Today's headline: Picture vs. words when describing mental illness


Pictures vs. words when describing mental illnes


A picture is worth a thousand words is a quotation that has been used over and over by those who want to point out that the superiority of pictures over words. It may or may not be true, or may be true in some instances but not in all, but it is one phrase that is marked indellibly in our mind.

However, Pictures are worth a dozen words when trying to read the Italian language surrounding the pictures of the famed Renaissance artist Caravaggio. The picture spoke to me while I was perusing books in a used book store and, although not being able to read a word of Italian, I immediately bought the book. It remains one of my treasures.

Words on the other hand, astute picture puzzle experts might decide, are superior in that they originally made up the thousand words. Therefore many separate words -- letters of the alphabet -- multiplied by one thousand would prove the superior choice. Who is say, since there are no studies being done to refute either claim.

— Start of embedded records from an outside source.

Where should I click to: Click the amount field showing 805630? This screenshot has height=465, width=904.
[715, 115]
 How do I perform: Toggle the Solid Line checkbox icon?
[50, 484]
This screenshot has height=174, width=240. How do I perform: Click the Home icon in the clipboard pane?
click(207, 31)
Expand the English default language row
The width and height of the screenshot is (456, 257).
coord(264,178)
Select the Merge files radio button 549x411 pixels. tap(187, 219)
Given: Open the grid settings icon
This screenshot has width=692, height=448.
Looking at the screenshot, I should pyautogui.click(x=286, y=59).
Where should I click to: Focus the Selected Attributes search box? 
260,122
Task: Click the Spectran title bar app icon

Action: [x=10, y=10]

The nearest to that is an assertion by the British Journal of Psychiatry in 2000 by a group of Auckland psychiatrists that "Young viewers are being socialised into stigmatising conceptions of mental illness". Although they had nothing to back this claim other than a week of saturating themselves in these presentations, they reached the foregoing conclusions that indeed pictures -- in this case moving pictures -- are influential. Yet, modifying that statement when put along side words as likewise worthy of influence, is that fact that both were used in the television shows.

Does it matter which create more problems of the mind, and lead to violence, wrongful thinking, and to either mental health or mental illness? Of course not. Each enhance or violate the other. And thinking to ten years hence and adult television as well as children televison and their words and pictures, there is no doubt that both contribute to defamations of both body and mind. The more mentally healthy switich channels or when they cannot find what is mentally enlightening without being damaging to their tender minds, they switch off television and instead read a good book.

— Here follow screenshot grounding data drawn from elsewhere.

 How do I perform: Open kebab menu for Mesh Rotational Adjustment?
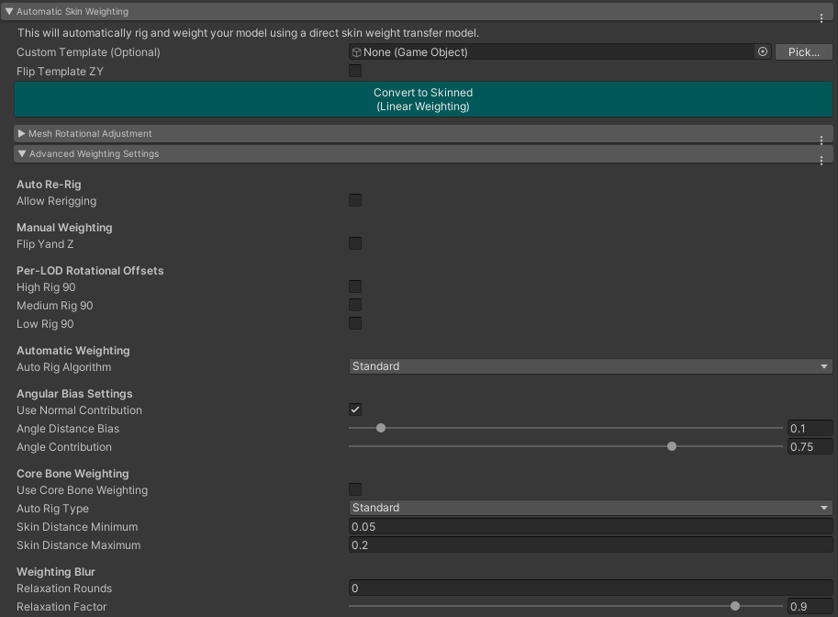click(x=821, y=140)
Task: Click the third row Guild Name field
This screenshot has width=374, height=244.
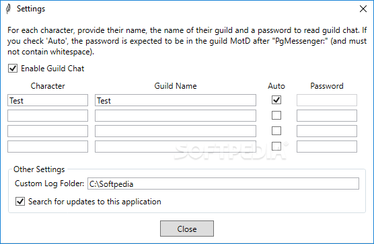Action: [176, 131]
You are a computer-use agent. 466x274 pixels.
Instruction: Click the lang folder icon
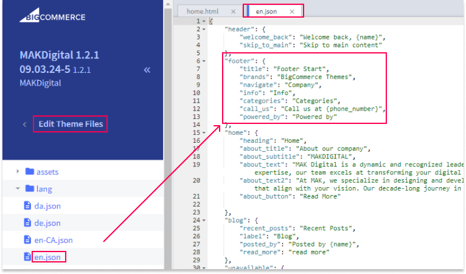pyautogui.click(x=29, y=189)
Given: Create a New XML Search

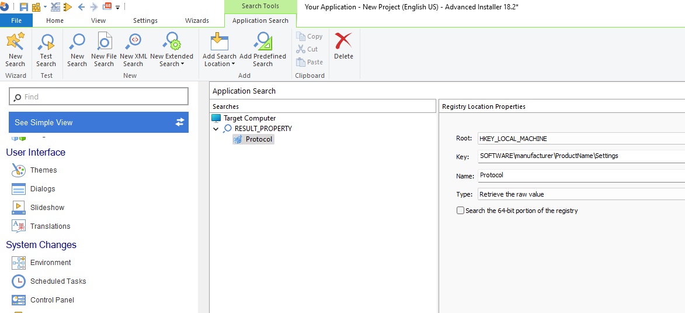Looking at the screenshot, I should coord(134,43).
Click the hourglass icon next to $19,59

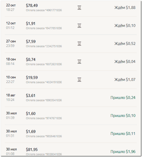(x=79, y=80)
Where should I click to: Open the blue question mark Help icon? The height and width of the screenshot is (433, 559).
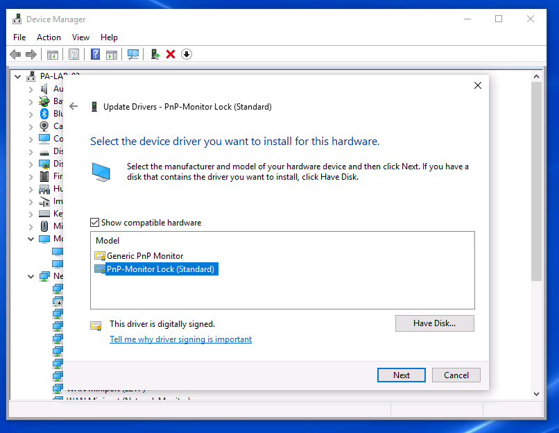[96, 54]
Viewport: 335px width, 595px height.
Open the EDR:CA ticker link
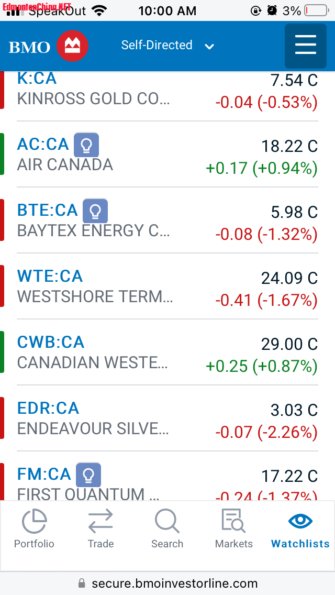pos(48,409)
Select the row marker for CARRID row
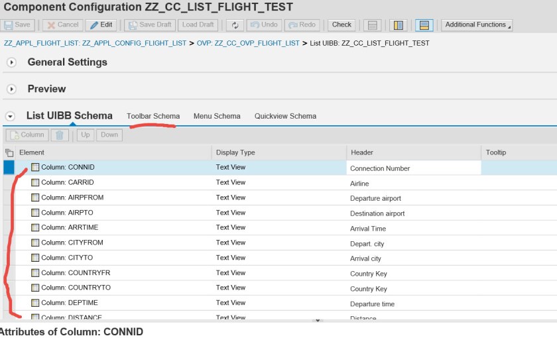557x338 pixels. [x=9, y=183]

What's the antidote against unwanted pictures versus unwanted words and which decreases the damage to brain nerve cells and pathways? Switching off the television, monitoring shows for children and bypassing highprices movies at the theater that show no responsibility to mental health, either in the young or the old.

Words are by far less invasive. Mostly they sit quietly on shleves and cause no problems unless read. If, as an example, a family member is not happy with the chosen television program, they can choose to go into an other room and read a book. Even if the book is somewhat raunchy and potentially mentally unhealthy, the mind that is being comprimised is but one, not the whole family.

On the other hand, if a family is watching a television program together, it most likely is one that is wholesome and appealing to whole family. It is something that they all can share in and exchange points of view and talk about among themselves for days afterward. It binds them together and gives them something in common. This certainly is mentally healthy.

Allthough nothing definitive has been proven about words and pictures and which are more mentally assaulting or mentally uplifting and therapeutic, it can be said both need improvement, and both have possibilities for a better overall education for us all. Yet where it comes to words, their ability to tell the truth gains over pictures. Showing the truth via pictures is a little more difficult.

An example of truth telling is the origin of the sentence "Pictures are worth a thousand words". No one knows for sure where it origninated, or with whom, although when Googling many sources come up. It has invaribly been credited with being a Chinese proverb, a Japanese proverb, originationg with a author back in 1921, and to several other possible sources. We must therefore be satisfied with knowing that the words did not spring by themselves, they had an author, and when we use the sentence in a writing we can simply credit it to an anonymous source.